On top of the already established public holidays such as Christmas Day and Good Friday, the first bank holidays in England, Wales and Ireland were Easter Monday, Whit Monday, the first Monday in August and Boxing Day (Scotland already having some different public and bank holidays, including New Year’s Day). Having statutory holidays enabled people to plan their time off and venues and organisations to schedule programmes and events to draw people to them.
The newly-opened Alexandra Palace did just that, quickly realising there was a large potential audience free to attend events and performances in their halls and grounds.
This lovely painting of a fair in the grounds of Alexandra Palace is thought to be at the time of the opening of the first palace on Saturday 24 May 1873, which would have been the Whitsun Bank Holiday Weekend, the celebration of Pentecost in the Christian calendar. Known then as the ‘Palace for the People’ or the ‘People’s Palace’ (later becoming affectionately known Ally Pally), it continued to put on grand exhibitions, wondrous events and entertainments to draw people from all over London and the surrounding counties on public and bank holidays.
A newspaper cutting from the Easter Weekend of 1895 (see below) notes the breadth and variety of entertainments available over weekend put on by the new management, such as:
- Handel’s Messiah by the Alexandra Palace Choral Society and Orchestra, ‘a thousand strong’!
- The New Electric Railway taking people from Wood Green to the Palace doors.
- The Cairo City, and outdoor feature, giving a ‘realistic representation’ of the Egyptian city, including bazaars, camels and donkeys.
- Daring Aerial Navigations, including hot air balloon ascents and a parachute race – never before attempted!
- Revelation in Fire Works, billed as a fireworks spectacle of the “Last Days of Pompeii” by the lake.
- Other outdoor amusements such as military tournaments, performances by eight military bands and ‘al fresco Baden-Baden’
With typical Victorian aspiration, it was also part of the management’s endeavour to enlighten and instruct the visitors as well as entertain them. The exhibitions in the Great Hall showed models of some of the most lauded industrial advances, such as HMS Minerva and working manufacturing machinery. With the ‘Dreyfus Affair’ trial in Paris capturing the interest of people throughout Europe at the time, Louis Tussaud (great grandson of the famous Madame (Marie) Tussaud), set up a wax work display of a Representation of Zola’s Trial, which included an imprisoned Captain Dreyfus and Émile Zola in the courthouse.
From the collections of Bruce Castle Museum & Archive
Other events that were put on over bank holidays at Alexandra Palace and the park included horse racing.

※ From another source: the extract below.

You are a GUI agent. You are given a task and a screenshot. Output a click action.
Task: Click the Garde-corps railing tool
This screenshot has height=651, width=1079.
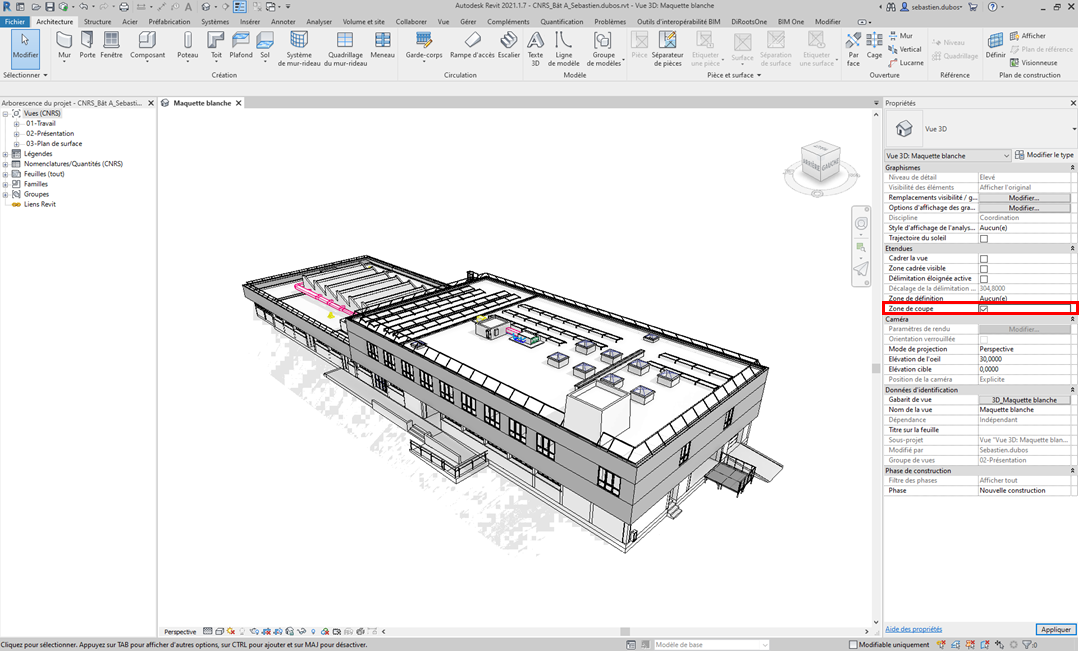point(424,45)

The Alexandra Park Racecourse was the only racecourse in London, and known as ‘The Frying Pan’ for its distinctive shape. The Starting Gate pub opposite Alexandra Palace station today, references the starting point for the horse races. The racecourse opened in 1868 and remained open for over 100 years, with the last races being held there in 1970, when its licence was withdrawn by the Jockey Club on safety grounds.
This photo (below) shows the horses being paraded before their race, in July 1896.

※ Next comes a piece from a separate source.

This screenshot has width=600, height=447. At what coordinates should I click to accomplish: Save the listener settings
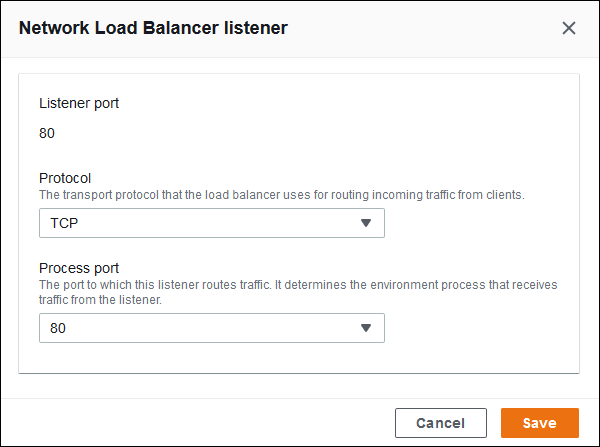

From the collections of Bruce Castle Museum & Archive
So, grab your bucket and spade, we’re off to the seaside!
The Victorians were famous for their seaside resorts and, with the development of the rail networks from the 1850s, opportunities opened up for people to travel to places that were not accessible to them before. The railways and, later, motor vehicles, made resorts like Southend, Margate and Brighton popular day-trips or holiday destinations for Londoners from the mid-19th century, throughout the 20th century and still today of course!
If you fancy a virtual trip to the seaside this weekend, board this link to Margate in 1965, or this link to Brighton in 1947.
Companies also took advantage of the new transport networks to organise pleasure trips and days out for their workers as a thank you for their hard work throughout the year. Management, employees and their families would all head off for a lovely day in the sun (hopefully!), by the sea. For some, this would be their only opportunity to escape out of London, even if just for the day, so these Days Out were very much looked forward to by both employees and their families.
Both photographs © Bruce Castle Museum (Haringey Archive and Museum Service)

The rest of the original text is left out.